Intermittent Fasting Makin Diminati, Ini Cara Kerja dan Imbauan Ahli

Tren pola makan intermittent fasting (IF) atau puasa berselang kian populer di masyarakat, terutama di kalangan generasi muda yang mencari cara praktis untuk menjaga berat badan. Metode ini menekankan pengaturan jam makan dan jam puasa dalam periode tertentu.

Apa itu intermittent fasting?

Intermittent fasting adalah metode diet yang mengatur waktu makan dan puasa. Salah satu pola yang banyak dikenal adalah 16:8, yakni berpuasa selama 16 jam dan hanya makan dalam jendela waktu 8 jam.

Manfaat yang sering dikaitkan dengan IF

Selain dinilai fleksibel, IF juga disebut dapat membantu memperbaiki metabolisme tubuh dan menurunkan risiko penyakit kronis. Ahli gizi klinis dr. Liza Amalia menjelaskan bahwa IF tidak semata membatasi makan, melainkan memberi waktu istirahat bagi sistem pencernaan.

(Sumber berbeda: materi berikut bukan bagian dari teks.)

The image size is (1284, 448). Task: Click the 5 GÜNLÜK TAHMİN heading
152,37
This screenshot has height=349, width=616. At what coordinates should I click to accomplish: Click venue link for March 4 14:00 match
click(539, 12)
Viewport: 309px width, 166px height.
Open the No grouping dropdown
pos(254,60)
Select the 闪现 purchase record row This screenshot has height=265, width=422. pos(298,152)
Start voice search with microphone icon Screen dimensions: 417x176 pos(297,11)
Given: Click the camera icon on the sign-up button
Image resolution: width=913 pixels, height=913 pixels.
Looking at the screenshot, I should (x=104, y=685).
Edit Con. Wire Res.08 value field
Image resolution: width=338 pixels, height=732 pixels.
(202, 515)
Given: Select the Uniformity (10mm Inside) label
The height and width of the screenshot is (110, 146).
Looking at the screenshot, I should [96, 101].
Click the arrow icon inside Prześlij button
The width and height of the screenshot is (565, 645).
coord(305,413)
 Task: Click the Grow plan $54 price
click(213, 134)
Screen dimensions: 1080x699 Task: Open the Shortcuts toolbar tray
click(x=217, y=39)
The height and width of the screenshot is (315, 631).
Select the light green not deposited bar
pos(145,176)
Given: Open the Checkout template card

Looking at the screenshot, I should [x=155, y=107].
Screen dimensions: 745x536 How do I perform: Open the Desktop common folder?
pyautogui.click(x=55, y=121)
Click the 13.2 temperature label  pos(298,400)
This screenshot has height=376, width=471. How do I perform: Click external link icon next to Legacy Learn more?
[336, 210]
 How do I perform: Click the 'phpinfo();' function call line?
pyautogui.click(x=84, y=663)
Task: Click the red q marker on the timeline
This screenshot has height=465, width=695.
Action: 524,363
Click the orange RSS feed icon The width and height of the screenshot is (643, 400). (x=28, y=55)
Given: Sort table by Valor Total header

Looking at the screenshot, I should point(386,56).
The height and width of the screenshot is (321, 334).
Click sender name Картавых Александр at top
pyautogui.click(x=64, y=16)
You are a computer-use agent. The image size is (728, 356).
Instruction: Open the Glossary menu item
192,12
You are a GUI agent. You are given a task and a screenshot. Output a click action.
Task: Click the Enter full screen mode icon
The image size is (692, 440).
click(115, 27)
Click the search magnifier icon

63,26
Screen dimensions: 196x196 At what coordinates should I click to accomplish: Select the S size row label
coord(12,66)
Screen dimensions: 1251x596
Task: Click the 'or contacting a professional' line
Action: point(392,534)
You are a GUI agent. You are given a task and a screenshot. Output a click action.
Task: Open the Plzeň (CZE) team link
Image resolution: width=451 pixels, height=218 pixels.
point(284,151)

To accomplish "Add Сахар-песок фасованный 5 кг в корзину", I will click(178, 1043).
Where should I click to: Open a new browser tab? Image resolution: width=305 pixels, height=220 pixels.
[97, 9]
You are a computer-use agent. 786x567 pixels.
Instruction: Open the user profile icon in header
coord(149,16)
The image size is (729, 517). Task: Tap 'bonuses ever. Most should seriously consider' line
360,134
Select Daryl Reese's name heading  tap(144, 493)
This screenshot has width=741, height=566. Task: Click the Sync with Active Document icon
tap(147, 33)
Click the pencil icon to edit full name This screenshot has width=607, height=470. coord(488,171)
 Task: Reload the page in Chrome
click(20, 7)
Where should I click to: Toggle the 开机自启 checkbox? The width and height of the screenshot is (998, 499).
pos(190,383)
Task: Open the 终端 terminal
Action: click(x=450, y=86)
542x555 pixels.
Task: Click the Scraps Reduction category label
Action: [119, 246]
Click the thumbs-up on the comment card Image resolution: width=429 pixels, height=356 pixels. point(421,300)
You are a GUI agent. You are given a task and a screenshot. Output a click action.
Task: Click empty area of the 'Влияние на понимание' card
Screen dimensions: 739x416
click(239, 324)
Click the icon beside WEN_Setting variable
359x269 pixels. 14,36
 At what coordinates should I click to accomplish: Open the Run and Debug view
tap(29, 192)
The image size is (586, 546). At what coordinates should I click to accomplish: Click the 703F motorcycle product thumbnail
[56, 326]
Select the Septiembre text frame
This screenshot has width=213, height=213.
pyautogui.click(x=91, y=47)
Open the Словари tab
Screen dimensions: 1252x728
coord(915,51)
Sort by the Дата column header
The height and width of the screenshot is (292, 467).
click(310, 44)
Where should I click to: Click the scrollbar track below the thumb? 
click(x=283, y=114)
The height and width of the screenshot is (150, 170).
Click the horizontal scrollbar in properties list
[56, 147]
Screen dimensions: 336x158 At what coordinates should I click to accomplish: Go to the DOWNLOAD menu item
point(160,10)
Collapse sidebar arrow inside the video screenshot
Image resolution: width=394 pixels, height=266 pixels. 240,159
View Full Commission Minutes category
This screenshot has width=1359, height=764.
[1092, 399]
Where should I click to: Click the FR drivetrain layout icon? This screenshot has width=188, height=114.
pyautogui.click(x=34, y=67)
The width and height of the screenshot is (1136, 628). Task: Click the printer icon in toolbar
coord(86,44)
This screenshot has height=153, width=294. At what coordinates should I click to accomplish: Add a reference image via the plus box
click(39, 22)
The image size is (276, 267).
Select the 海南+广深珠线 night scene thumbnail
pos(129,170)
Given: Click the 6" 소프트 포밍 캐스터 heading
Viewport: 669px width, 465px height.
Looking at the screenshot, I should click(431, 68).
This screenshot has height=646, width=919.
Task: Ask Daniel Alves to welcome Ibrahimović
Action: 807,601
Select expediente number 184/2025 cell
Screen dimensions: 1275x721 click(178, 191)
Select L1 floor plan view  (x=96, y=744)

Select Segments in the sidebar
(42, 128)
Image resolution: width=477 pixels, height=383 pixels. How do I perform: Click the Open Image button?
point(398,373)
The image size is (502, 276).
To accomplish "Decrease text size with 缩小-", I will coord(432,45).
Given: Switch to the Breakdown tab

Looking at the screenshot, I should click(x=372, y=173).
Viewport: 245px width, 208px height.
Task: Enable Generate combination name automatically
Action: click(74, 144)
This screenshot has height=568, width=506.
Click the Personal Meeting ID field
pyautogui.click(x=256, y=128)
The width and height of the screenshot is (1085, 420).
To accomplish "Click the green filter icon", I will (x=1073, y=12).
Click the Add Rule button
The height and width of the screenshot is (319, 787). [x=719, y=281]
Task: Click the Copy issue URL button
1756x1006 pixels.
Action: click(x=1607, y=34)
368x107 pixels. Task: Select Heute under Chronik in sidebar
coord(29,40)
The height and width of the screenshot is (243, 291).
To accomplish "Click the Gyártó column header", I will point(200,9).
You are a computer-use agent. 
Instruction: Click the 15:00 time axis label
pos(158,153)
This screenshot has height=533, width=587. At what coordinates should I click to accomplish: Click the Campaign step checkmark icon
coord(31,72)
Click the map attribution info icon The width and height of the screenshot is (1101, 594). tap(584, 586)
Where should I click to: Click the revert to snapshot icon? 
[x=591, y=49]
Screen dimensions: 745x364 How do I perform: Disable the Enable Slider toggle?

“Banyak penelitian menunjukkan bahwa IF bisa membantu menurunkan berat badan, mengontrol kadar gula darah, hingga memperbaiki fungsi otak. Tapi tetap harus dilakukan dengan pemahaman yang benar dan disesuaikan dengan kondisi tubuh masing-masing,” ujarnya.

Pengaruh media sosial dan gaya hidup

Popularitas IF turut meningkat seiring maraknya konten di media sosial. Banyak influencer membagikan pengalaman mereka menjalani pola makan ini. Sebagian orang juga mengombinasikan IF dengan olahraga ringan dan penerapan gaya hidup sehat lainnya.

Imbauan sebelum memulai

Meski menjanjikan beragam manfaat, para ahli mengimbau masyarakat untuk berkonsultasi dengan profesional kesehatan sebelum memulai intermittent fasting, terutama bagi mereka yang memiliki kondisi medis tertentu. Dengan pemahaman yang tepat dan penyesuaian pada kondisi tubuh, IF dapat menjadi salah satu pilihan untuk menjalani hidup yang lebih seimbang di tengah kesibukan.